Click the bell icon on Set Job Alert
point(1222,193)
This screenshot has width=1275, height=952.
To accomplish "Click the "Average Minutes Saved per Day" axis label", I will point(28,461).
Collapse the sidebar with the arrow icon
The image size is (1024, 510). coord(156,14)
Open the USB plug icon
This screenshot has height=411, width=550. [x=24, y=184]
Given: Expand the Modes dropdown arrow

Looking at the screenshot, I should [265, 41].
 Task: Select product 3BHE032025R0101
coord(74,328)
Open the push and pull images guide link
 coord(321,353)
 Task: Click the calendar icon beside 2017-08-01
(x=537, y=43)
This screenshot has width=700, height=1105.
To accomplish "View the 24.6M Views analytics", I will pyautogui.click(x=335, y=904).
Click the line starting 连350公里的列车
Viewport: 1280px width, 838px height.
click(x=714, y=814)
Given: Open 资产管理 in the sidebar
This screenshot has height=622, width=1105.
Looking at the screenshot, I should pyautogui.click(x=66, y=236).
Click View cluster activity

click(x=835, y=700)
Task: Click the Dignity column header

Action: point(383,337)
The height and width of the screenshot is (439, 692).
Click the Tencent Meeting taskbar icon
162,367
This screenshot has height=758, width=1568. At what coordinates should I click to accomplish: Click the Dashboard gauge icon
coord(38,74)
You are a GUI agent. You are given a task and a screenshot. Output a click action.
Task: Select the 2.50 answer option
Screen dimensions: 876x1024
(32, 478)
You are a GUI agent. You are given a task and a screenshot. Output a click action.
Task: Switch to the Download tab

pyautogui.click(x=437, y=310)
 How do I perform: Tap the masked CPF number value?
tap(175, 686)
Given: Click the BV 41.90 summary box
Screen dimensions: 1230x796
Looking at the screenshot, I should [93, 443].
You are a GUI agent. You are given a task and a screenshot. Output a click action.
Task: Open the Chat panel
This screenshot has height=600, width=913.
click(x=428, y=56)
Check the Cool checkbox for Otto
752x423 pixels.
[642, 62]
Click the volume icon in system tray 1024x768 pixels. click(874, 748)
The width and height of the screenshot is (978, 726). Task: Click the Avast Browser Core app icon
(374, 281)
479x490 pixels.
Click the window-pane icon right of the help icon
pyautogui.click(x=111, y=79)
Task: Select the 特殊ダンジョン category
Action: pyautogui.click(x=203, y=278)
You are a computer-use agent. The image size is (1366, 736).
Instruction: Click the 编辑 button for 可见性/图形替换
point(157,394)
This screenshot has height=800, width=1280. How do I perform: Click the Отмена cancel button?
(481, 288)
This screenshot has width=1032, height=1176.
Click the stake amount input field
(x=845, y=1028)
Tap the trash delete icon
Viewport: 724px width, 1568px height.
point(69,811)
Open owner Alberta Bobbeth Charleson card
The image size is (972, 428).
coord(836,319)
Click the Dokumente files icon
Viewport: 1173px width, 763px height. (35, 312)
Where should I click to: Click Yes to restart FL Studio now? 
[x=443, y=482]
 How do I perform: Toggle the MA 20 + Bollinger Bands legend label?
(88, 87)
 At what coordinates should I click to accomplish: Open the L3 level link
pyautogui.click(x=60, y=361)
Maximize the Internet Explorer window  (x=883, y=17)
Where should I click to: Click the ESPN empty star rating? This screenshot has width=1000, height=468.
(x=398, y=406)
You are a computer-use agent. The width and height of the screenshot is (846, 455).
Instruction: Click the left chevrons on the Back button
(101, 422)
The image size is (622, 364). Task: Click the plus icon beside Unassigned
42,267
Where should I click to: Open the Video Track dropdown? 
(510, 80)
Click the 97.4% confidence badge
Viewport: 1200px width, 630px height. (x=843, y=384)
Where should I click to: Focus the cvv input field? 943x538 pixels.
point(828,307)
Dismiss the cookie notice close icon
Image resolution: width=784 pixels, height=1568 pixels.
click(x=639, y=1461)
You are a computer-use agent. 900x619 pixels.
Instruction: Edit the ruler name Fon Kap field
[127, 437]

• WHAT YOU SHOULD DO: Your task is to report how many lines of the material include the string "computer". Give the number and no other words.

• ANSWER TO THE EXERCISE: 3